-- Begin --

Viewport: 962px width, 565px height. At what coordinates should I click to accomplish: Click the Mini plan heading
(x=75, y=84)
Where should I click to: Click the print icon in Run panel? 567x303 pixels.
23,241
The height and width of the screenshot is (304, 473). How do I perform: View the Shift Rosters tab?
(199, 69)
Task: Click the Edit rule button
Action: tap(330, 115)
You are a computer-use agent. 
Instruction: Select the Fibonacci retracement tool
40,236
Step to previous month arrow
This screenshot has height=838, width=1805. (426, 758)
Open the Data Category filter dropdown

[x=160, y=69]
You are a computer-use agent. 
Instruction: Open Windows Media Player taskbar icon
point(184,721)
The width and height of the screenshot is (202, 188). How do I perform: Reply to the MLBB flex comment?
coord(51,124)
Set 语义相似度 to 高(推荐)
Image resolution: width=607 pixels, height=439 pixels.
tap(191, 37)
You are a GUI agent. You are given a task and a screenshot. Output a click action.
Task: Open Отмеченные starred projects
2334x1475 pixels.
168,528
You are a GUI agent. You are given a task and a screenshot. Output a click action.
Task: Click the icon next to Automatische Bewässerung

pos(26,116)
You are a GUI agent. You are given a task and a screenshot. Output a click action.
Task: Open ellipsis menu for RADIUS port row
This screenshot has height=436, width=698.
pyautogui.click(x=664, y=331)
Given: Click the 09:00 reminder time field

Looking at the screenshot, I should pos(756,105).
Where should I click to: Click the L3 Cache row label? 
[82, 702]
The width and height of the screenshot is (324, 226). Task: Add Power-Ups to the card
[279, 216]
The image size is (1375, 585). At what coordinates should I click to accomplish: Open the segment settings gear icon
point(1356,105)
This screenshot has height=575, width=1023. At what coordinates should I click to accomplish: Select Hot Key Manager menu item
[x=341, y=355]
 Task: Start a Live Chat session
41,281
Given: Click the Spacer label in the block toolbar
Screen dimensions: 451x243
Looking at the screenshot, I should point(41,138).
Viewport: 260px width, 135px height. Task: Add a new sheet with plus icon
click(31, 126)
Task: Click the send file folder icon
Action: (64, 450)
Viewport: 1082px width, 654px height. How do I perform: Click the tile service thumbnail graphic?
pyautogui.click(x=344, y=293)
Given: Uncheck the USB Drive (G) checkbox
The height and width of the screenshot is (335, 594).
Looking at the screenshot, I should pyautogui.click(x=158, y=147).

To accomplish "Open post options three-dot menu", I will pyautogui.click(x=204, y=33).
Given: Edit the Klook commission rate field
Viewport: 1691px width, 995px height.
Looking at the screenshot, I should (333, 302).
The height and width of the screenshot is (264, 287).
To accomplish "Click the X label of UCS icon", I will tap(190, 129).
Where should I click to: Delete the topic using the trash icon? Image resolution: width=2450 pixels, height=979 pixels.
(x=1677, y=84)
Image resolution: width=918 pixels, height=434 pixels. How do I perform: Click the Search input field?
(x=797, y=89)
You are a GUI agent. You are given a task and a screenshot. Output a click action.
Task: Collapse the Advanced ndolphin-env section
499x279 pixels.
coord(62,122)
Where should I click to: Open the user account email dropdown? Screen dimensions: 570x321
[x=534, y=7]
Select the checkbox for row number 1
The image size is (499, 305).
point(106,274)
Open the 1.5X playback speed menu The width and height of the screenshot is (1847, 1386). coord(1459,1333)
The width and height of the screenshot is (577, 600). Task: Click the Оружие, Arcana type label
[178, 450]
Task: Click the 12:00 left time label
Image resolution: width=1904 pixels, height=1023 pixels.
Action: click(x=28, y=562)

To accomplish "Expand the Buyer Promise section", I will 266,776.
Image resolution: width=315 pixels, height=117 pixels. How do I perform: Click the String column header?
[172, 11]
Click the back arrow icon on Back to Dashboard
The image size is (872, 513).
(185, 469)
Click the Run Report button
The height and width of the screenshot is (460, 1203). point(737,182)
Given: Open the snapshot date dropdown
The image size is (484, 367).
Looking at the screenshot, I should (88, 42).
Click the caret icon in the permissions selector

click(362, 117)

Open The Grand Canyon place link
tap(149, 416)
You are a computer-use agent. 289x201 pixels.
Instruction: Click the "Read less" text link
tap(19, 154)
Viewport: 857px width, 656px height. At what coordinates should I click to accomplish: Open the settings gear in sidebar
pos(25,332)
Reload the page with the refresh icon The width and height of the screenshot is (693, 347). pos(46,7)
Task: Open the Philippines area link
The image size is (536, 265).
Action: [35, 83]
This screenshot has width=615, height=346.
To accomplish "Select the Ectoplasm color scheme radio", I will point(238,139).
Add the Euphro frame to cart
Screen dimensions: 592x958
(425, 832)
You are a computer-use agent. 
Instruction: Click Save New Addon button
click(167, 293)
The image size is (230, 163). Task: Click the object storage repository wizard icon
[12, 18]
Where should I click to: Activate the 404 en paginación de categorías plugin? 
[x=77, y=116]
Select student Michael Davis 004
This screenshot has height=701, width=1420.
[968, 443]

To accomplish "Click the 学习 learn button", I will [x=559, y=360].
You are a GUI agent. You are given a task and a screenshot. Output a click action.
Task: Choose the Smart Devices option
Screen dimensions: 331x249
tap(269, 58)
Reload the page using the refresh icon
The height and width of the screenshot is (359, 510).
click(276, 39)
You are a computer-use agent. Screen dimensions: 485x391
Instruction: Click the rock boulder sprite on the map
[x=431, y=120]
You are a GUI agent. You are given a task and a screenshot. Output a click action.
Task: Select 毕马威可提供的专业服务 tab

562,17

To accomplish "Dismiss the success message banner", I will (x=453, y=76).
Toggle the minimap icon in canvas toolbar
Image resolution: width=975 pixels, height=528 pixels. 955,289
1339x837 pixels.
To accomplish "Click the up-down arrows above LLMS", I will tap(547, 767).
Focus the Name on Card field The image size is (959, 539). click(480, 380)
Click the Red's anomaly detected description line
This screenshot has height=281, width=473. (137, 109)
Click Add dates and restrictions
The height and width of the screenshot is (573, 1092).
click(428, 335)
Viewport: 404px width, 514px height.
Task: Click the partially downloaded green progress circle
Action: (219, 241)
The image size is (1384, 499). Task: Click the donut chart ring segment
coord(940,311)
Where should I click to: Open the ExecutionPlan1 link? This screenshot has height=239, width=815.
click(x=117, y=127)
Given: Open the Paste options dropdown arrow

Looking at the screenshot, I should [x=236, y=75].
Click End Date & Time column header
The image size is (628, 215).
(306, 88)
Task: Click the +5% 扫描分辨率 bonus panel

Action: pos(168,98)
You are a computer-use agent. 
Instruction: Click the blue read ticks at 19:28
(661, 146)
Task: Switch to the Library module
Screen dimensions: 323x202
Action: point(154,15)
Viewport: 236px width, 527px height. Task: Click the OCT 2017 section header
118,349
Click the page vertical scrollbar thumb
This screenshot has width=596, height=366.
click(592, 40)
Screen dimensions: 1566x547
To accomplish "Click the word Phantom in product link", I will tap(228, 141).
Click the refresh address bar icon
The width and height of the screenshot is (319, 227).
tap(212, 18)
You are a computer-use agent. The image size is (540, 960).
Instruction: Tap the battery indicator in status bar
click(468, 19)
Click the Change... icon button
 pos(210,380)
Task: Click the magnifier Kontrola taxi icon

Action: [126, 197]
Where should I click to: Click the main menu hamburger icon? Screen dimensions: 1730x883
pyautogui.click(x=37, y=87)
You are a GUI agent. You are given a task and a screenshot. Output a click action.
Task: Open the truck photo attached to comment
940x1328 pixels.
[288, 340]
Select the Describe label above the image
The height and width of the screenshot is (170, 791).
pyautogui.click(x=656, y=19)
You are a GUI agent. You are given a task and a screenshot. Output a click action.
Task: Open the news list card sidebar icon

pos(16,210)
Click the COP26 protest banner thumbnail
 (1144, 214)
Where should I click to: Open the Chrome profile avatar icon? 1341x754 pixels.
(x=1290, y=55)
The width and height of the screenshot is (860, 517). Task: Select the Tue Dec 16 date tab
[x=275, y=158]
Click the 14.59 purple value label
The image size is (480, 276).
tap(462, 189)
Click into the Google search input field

-- End --

Written instruction
Extract from the records above each line that contains the word "Edit", and copy each of those lines in full.

Response to this exercise
Task: Click the Edit rule button
Given: Edit the Klook commission rate field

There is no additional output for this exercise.